One of the captured militants had traveled to Pakistan and Iran to receive training, and was a member of al-Qaida in Algeria, Ibrahim said. An Algerian al-Qaida leader claimed responsibility for a January siege of an Algerian gas plant in which 37 foreign hostages were killed.

Security in Egypt has deteriorated since a 2011 uprising that ousted Egyptian President Hosni Mubarak, whose three-decade rule was marked by fierce crackdowns on militant Islamists.

Armed Islamist groups have expanded into the Sinai Peninsula in the wake of the revolt, but militancy has been less apparent in the Nile Delta, where the overwhelming majority of the population is concentrated.

The interior ministry has been widely criticized for failing to restore security and for heavy-handed tactics in dealing with protests against the elected Muslim Brotherhood-led government.

In August, 16 Egyptian border guards were killed by militant attacks in Sinai.

Last month, Egypt postponed the trial of 26 alleged Islamist militants including two former military officers for planning attacks against the state.

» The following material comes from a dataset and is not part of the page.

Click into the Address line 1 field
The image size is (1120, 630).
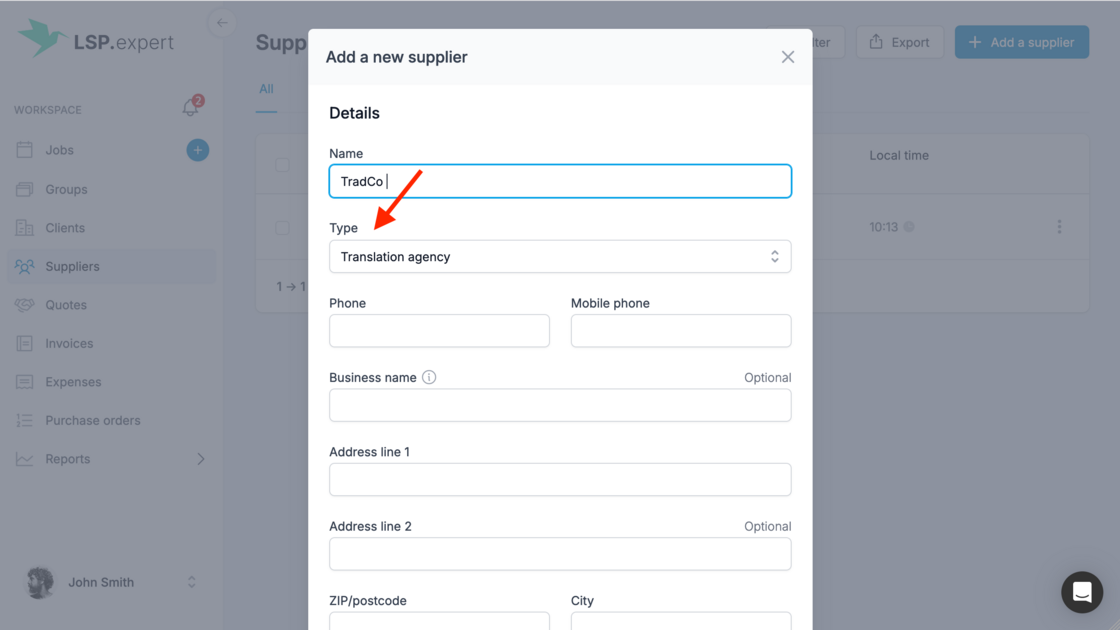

Ibrahim said that group - known as the Nasr City cell - were connected to the militants whose arrest was announced on Saturday but did not give details.

Ibrahim repeatedly said the group did not represent an al Qaeda cell in Egypt, but said it was linked to al-Qaida in western Asia and "elements responsible for receiving terrorist elements on the Turkish borders" - an allusion to militants overseeing the flow of Islamist fighters into Syria's civil war.

He said the arrested men had been found in possession of statements issued by al-Qaida in the Islamic Maghreb and 10 kg (22 pounds) of aluminum nitrate, which is used to make bombs.

Egypt, one of two Arab countries to sign peace deals with Israel, was the target of Islamist militants for decades before the uprising. Al-Qaida's leader, Ayman al-Zawahiri, is Egyptian.